• Instructions to follow: Copy each entry verbatim, excluding its images.

• Provided data:

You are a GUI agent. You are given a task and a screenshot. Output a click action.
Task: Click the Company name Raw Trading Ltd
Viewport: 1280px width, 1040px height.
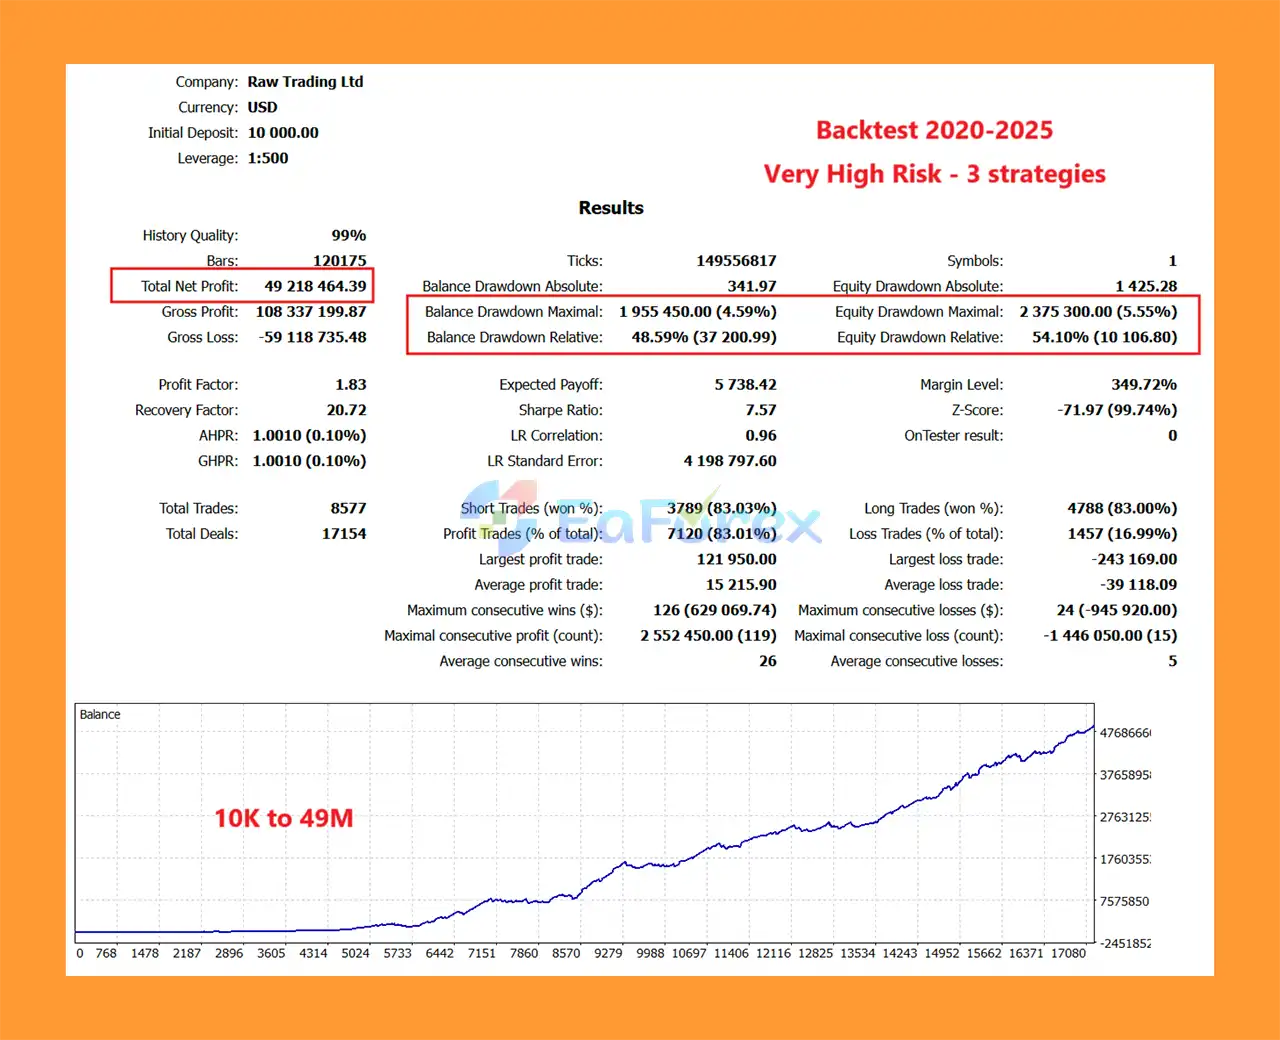click(305, 82)
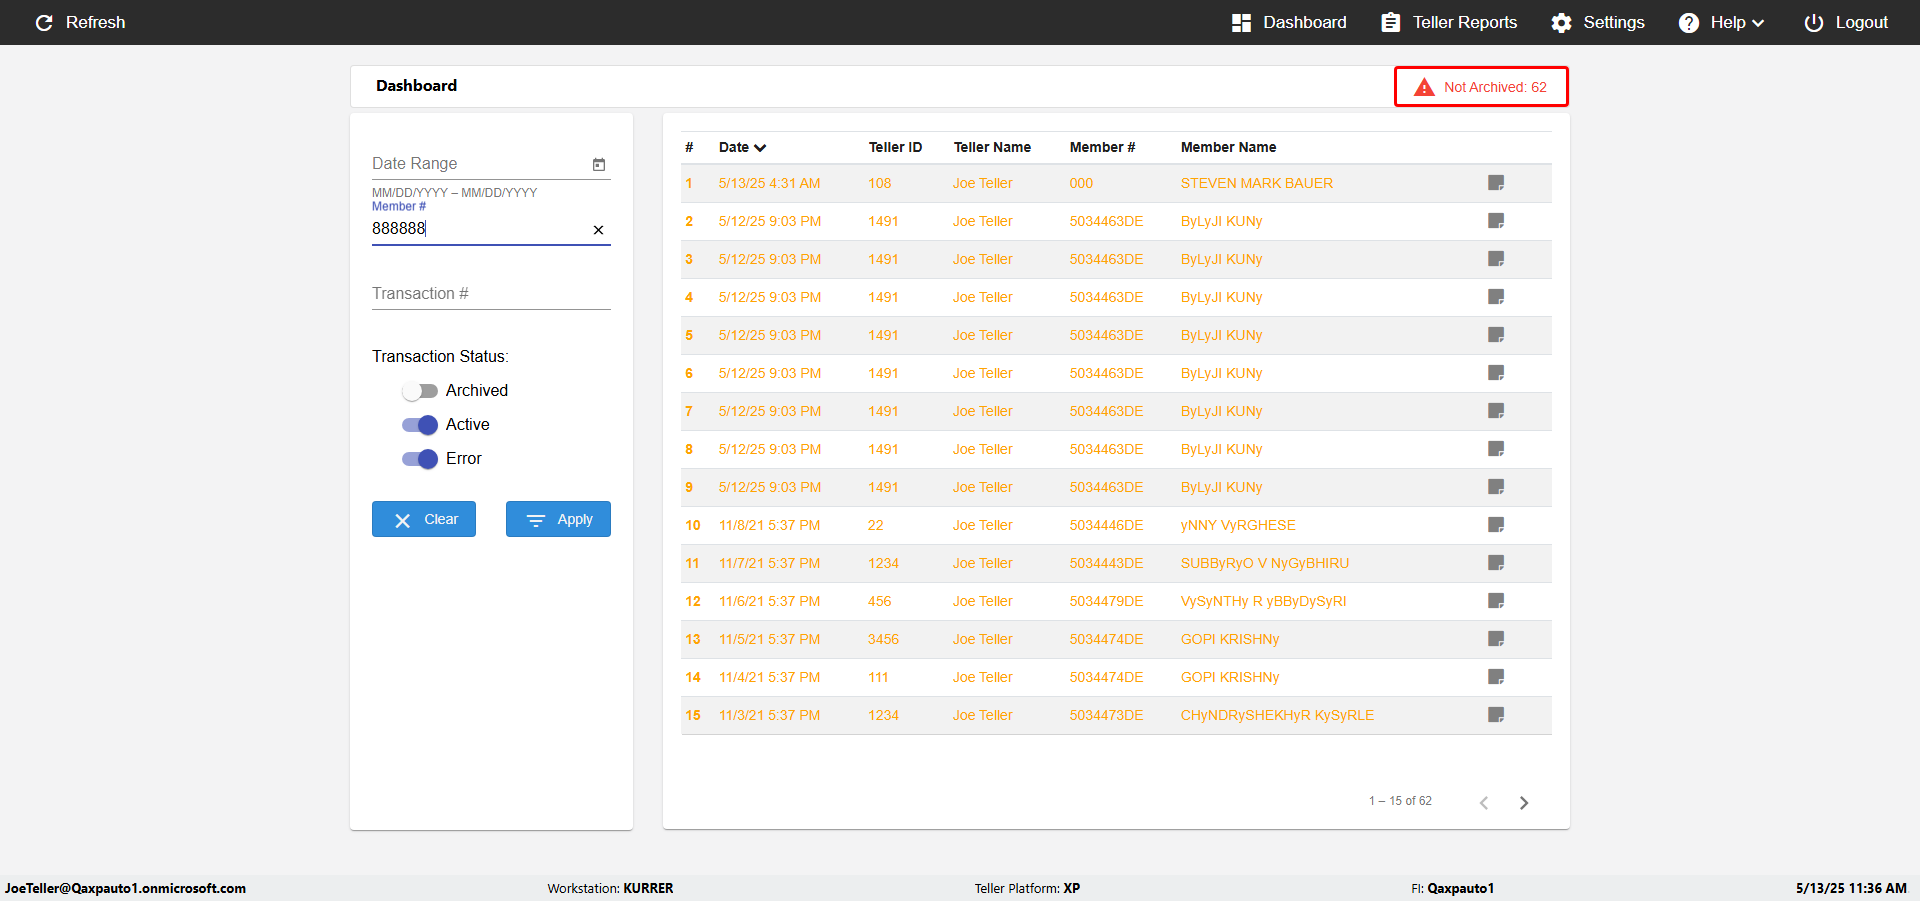Click the Apply filter button
1920x901 pixels.
(558, 519)

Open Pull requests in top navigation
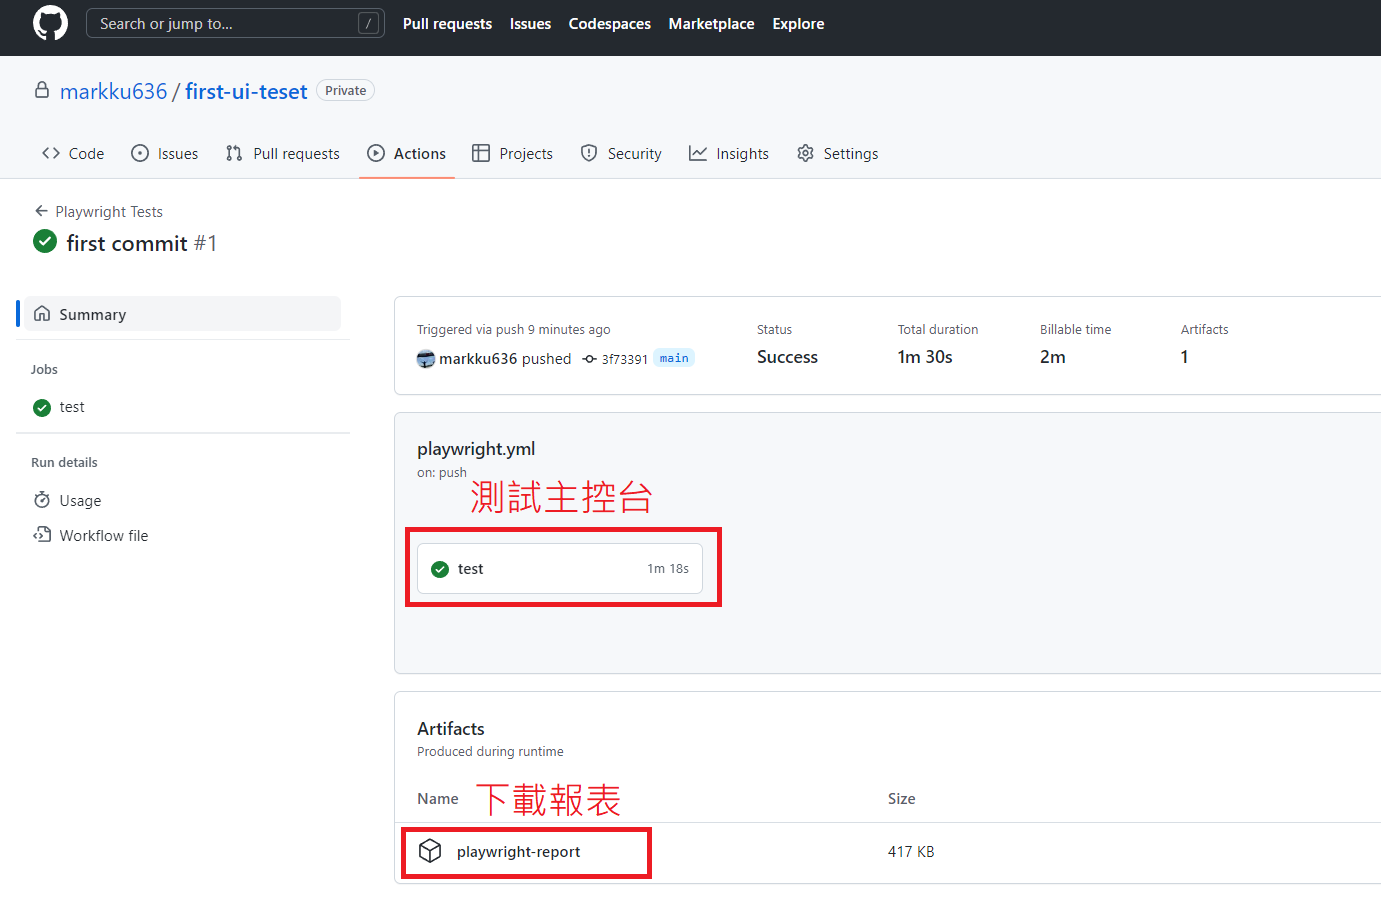point(447,24)
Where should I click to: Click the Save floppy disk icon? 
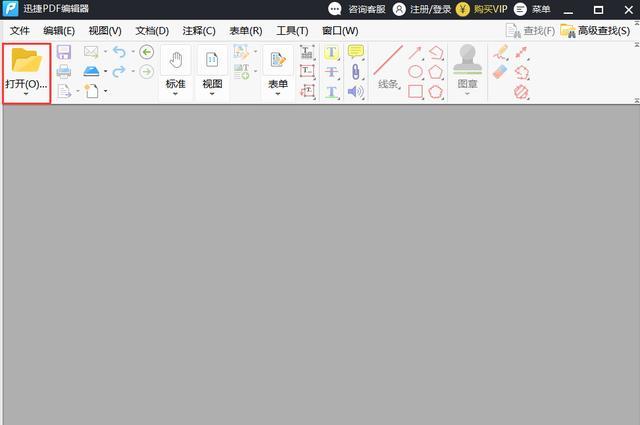coord(64,52)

• Result of this task:
You are a GUI agent. You are given a task and a screenshot. Output a click action.
Task: Click the Company name Raw Trading Ltd
Viewport: 1280px width, 1040px height.
click(305, 82)
Click the Apply filter button
1920x901 pixels.
(558, 519)

Open Pull requests in top navigation
point(447,24)
Where should I click to: Click the Save floppy disk icon? 
coord(64,52)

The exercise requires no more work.